-------- DATASET RECORDS

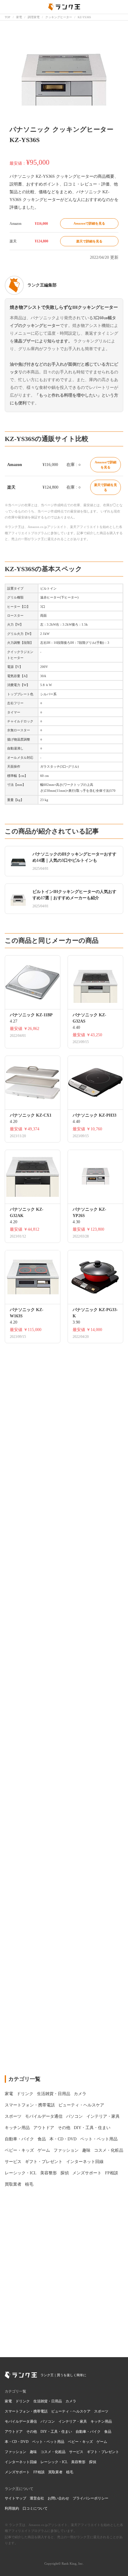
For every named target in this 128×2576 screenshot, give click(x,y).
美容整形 (78, 2462)
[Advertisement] (64, 1797)
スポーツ (101, 2411)
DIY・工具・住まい (56, 2431)
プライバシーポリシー (90, 2498)
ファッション (15, 2452)
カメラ (70, 2401)
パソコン (47, 2421)
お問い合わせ (58, 2498)
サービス (76, 2452)
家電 (8, 2401)
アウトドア (14, 2431)
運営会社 (37, 2498)
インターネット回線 (21, 2462)
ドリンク (22, 2401)
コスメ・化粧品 (52, 2452)
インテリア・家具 (72, 2421)
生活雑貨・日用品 (47, 2401)
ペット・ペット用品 (48, 2442)
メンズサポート (17, 2472)
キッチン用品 (101, 2421)
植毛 (69, 2472)
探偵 (92, 2462)
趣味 (33, 2452)
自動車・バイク (88, 2431)
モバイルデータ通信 (21, 2421)
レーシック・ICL (54, 2462)
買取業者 (55, 2472)
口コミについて (35, 2508)
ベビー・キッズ (80, 2442)
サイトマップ (15, 2498)
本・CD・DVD (17, 2442)
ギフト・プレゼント (103, 2452)
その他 (31, 2431)
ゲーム (101, 2442)
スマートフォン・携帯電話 (26, 2411)
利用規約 (12, 2508)
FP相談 (39, 2472)
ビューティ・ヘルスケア (70, 2411)
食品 (107, 2431)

----------------

_YOUR OBJECTIVE_
Although the records contain pictures, restate them word for word with those pictures left out.

_RESULT OF THIS TASK_
For every named target in this 128×2576 screenshot, give click(x,y).
美容整形 (78, 2462)
[Advertisement] (64, 1797)
スポーツ (101, 2411)
DIY・工具・住まい (56, 2431)
プライバシーポリシー (90, 2498)
ファッション (15, 2452)
カメラ (70, 2401)
パソコン (47, 2421)
お問い合わせ (58, 2498)
サービス (76, 2452)
家電 (8, 2401)
アウトドア (14, 2431)
運営会社 (37, 2498)
インターネット回線 (21, 2462)
ドリンク (22, 2401)
コスメ・化粧品 (52, 2452)
インテリア・家具 (72, 2421)
生活雑貨・日用品 (47, 2401)
ペット・ペット用品 (48, 2442)
メンズサポート (17, 2472)
キッチン用品 (101, 2421)
植毛 (69, 2472)
探偵 (92, 2462)
趣味 (33, 2452)
自動車・バイク (88, 2431)
モバイルデータ通信 (21, 2421)
レーシック・ICL (54, 2462)
買取業者 (55, 2472)
口コミについて (35, 2508)
ベビー・キッズ (80, 2442)
サイトマップ (15, 2498)
本・CD・DVD (17, 2442)
ギフト・プレゼント (103, 2452)
その他 (31, 2431)
ゲーム (101, 2442)
スマートフォン・携帯電話 (26, 2411)
利用規約 (12, 2508)
FP相談 (39, 2472)
ビューティ・ヘルスケア (70, 2411)
食品 (107, 2431)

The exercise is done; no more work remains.